- AUFGABEN
A. Beantworte anhand des Seitenauszugs über Liquidationspräferenzen diese Fragen:
(i) Welche englische Bezeichnung für Liquidationspräferenzen wird genannt?
(ii) Zu welchem Abschnitt können Leser springen, die die Theorie schon kennen?
(iii) Vor wem erhalten die Kapitalgeber ihr Investment vorrangig aus den Verkaufserlösen?
B. Gib aus dem Seitenauszug über Liquidationspräferenzen wortgetreu alles von „Liquidationspräferenzen zählen zu“ bis hinunter zu „wirtschaftlicher Hinsicht ab.“ wieder.

- SEITENAUSZUG
--------------------------------------------------

Alles was Sie über Liquidations- bzw. Erlöspräferenzen wissen müssen
Bevor wir uns konkrete Beispiele ansehen, kurz einige Hintergrundinformationen zu Liquidationspräferenzen (= LP bzw. liquidation preferences), ein Standardthema in den meisten Beteiligungsverträgen. Wer die Theorie schon kennt, kann gerne zum Abschnitt „Konkrete Zahlenbeispiele“ springen.
Liquidationspräferenzen zählen zu den Standardklauseln im Rahmen von Wagniskapitalfinanzierungen, durch welche die Kapitalgeber ihr Investment (plus ggf. eine zusätzliche Rendite) vorrangig vor den Gründern aus den Verkaufserlösen erhalten. Durch die Vereinbarung eines derartigen Vorzugs- bzw. Mehrerlöses sichern die Kapitalgeber ihr Investment in wirtschaftlicher Hinsicht ab.

--------------------------------------------------

- DATEN
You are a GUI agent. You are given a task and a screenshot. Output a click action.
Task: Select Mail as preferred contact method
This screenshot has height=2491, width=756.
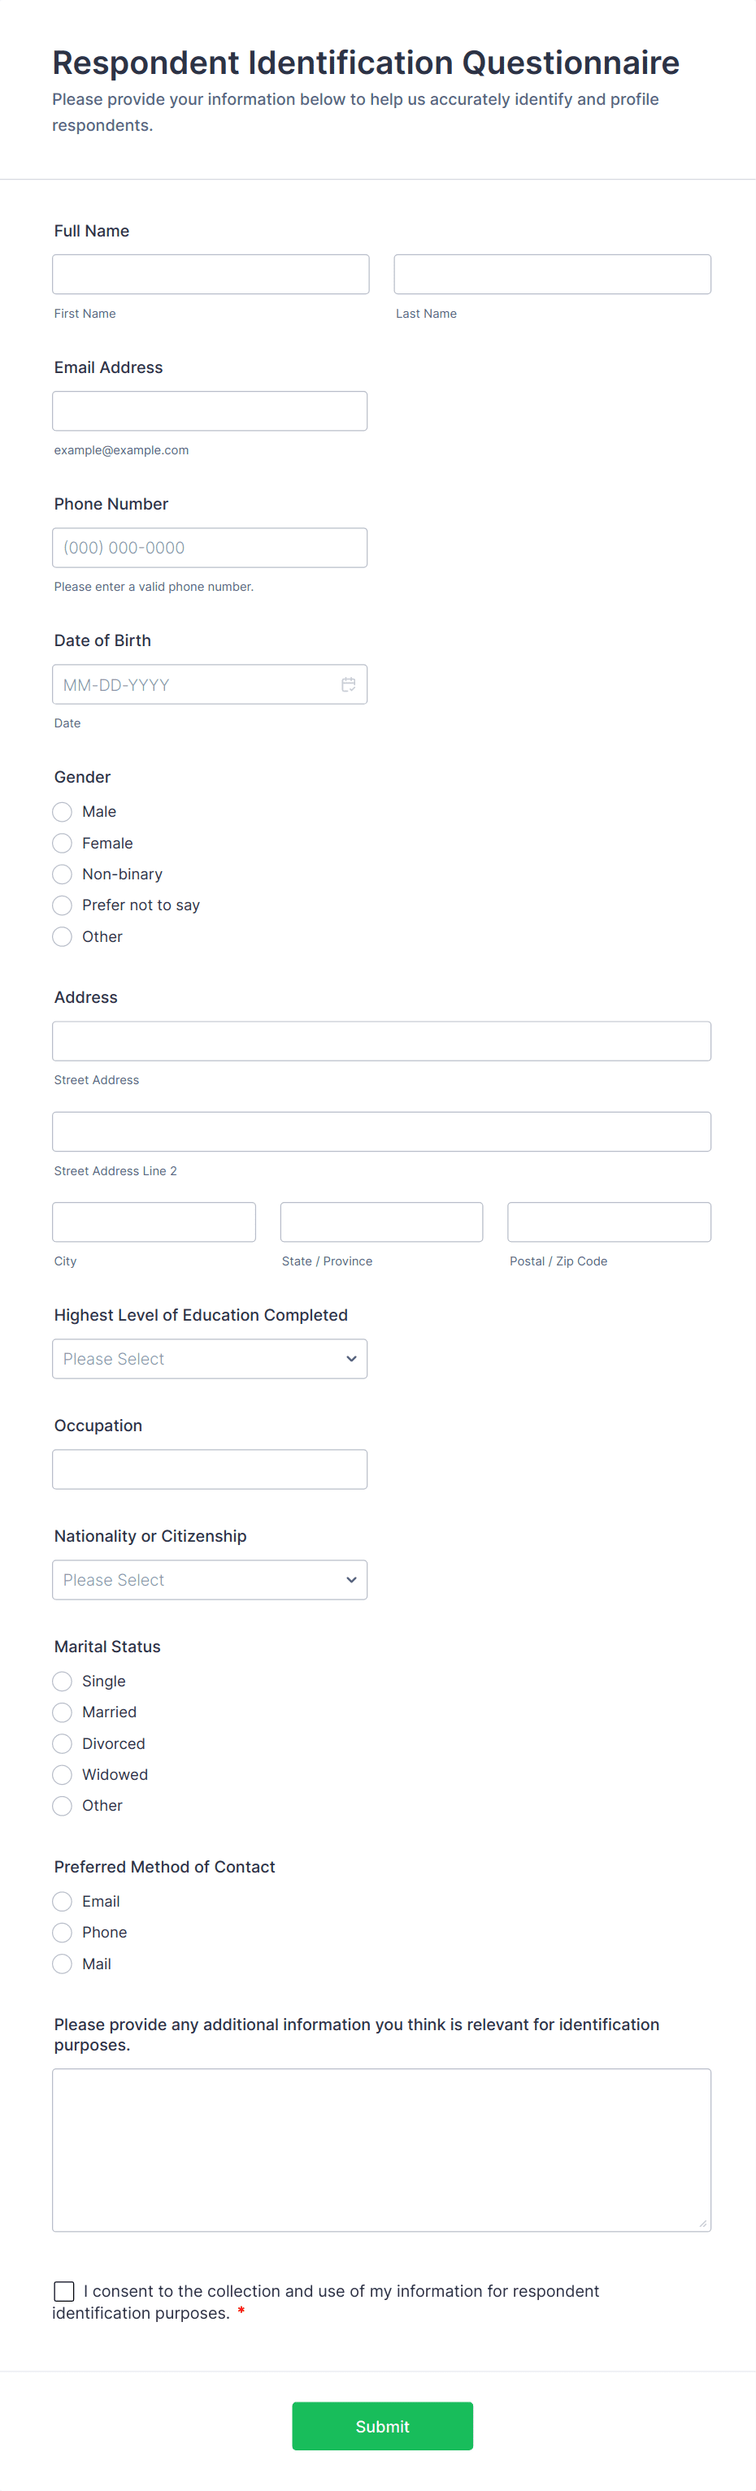(63, 1964)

--------------------------------------------------

- LÖSUNGEN
A.
(i) liquidation preferences
(ii) Zum Abschnitt „Konkrete Zahlenbeispiele“.
(iii) Vor den Gründern.

B.
Liquidationspräferenzen zählen zu den Standardklauseln im Rahmen von Wagniskapitalfinanzierungen, durch welche die Kapitalgeber ihr Investment (plus ggf. eine zusätzliche Rendite) vorrangig vor den Gründern aus den Verkaufserlösen erhalten. Durch die Vereinbarung eines derartigen Vorzugs- bzw. Mehrerlöses sichern die Kapitalgeber ihr Investment in wirtschaftlicher Hinsicht ab.